More specifically, the first
preliminary ruling, submitted
by the Court of Cassation on 20 June 2025, asks whether Articles 3,
6, 8, 15, and 16 of the Return Directive preclude transferring a migrant
subject to a return order to an extraterritorial detention centre, even without
a concrete prospect of removal. It also asks whether Article 9(1) of the Asylum
Procedures Directive, which requires applicants to remain on a Member State’s
territory, precludes keeping asylum seekers who lodge an asylum application
after being transferred to a third-country detention centre within that country
(see De
Leo).
The second preliminary
ruling, submitted
by the Rome Court of Appeal on 5 November 2025, directly
questions Italy’s competence to conclude an international agreement interfering with an area of exclusive EU
competence, as laid down in Articles 4(3) TEU, 3(2) TFEU and 216(1) TFEU (see Montaldo and delli
Carri). Alternatively, should the Court find that Italy has such
competence, it asks whether the safeguards under the APD and the Reception
Conditions Directive (RCD), as well as the Charter, particularly the rights to
liberty, an effective remedy, and health, preclude transferring asylum seekers
to, and detaining them in, centres outside EU territory.
It is worth recalling that
the stated aim of the Protocol is to “reinforce bilateral cooperation in
managing migration flows,” allowing Italy to transfer migrants to Albania
solely to carry out asylum and return procedures under Italian and EU law (Art.
4(3) Protocol). These procedures remain under Italian jurisdiction and are
conducted in accordance with national and EU law “to the extent compatible”
(Art. 4(1), Ratification Law 14/2024).
Although raising different questions, both Italian courts focused on the same core issue: whether EU law safeguards can be effectively ensured for asylum seekers and returnees detained in a third country and whether those standards are compromised merely because detention occurs outside the territory of a Member State.
Outline of the post
While awaiting further
developments, and notably the Advocate General’s opinions on 23 April (Sedrata)
and 11 June (Comeri and Sidilli), this post examines the key
issues raised during the hearings and outlines the main arguments on whether
asylum and return procedures conducted in a third country, yet under a Member
State’s jurisdiction, comply with EU law.

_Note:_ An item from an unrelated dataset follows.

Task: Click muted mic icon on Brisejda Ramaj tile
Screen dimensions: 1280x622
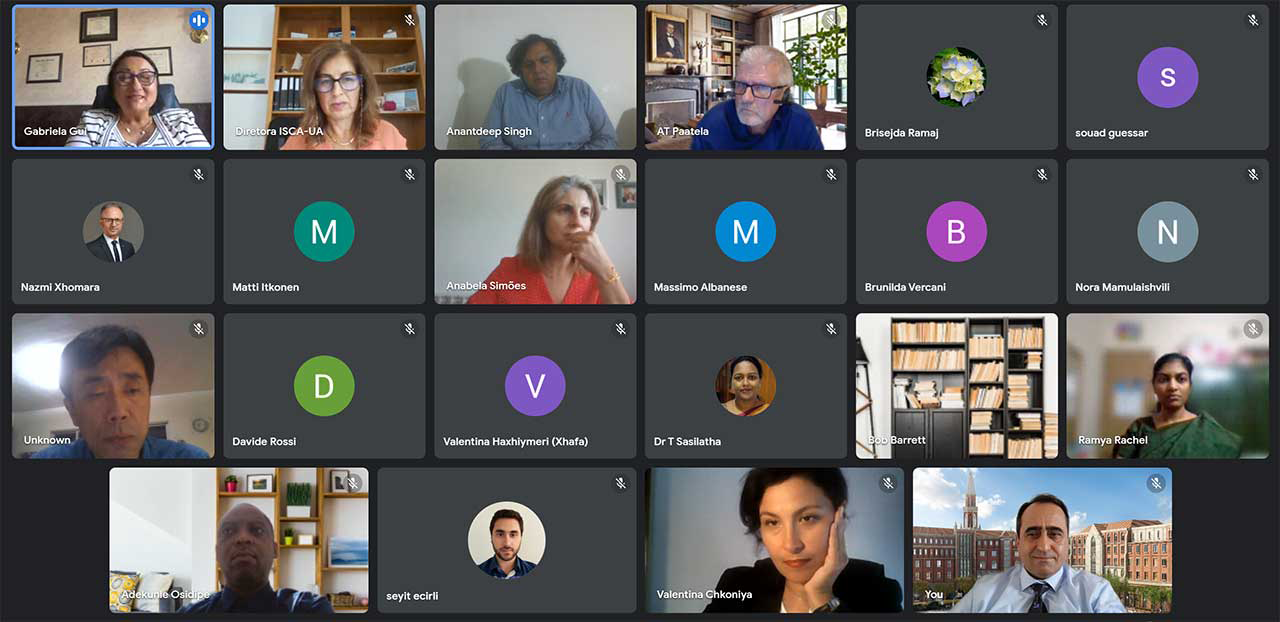Action: [1042, 20]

It first considers whether
EU law applies to procedures carried out in Albania and whether such procedures
may interfere with its application, summarising the positions of the Italian
Government and the European Commission. Two aspects are examined: the Dublin
system and its founding principle of mutual trust, and whether EU safeguards
can be effectively guaranteed in detention centres abroad. Finally, the post
clarifies the differences between the Albania model, the so-called “return
hubs,” and the notion of a safe third country, as frequently referenced during
hearings and in public
debate.
EU Law Beyond Territory: Parties’ Arguments on Applicability,
Compliance, and Competence in the Italy-Albania Scheme
The Italian government
To justify the compatibility
of the Italy-Albania Protocol and its Ratification Law with EU law, the Italian
Government advanced two alternative lines of argument. Both were aimed at
demonstrating that: first, the Protocol does not risk adversely affecting the
internal rules of the Union and therefore does not encroach upon an area of
exclusive EU competence; secondly, that the extraterritorial application of the
relevant directives in a third country does not undermine their effet utile.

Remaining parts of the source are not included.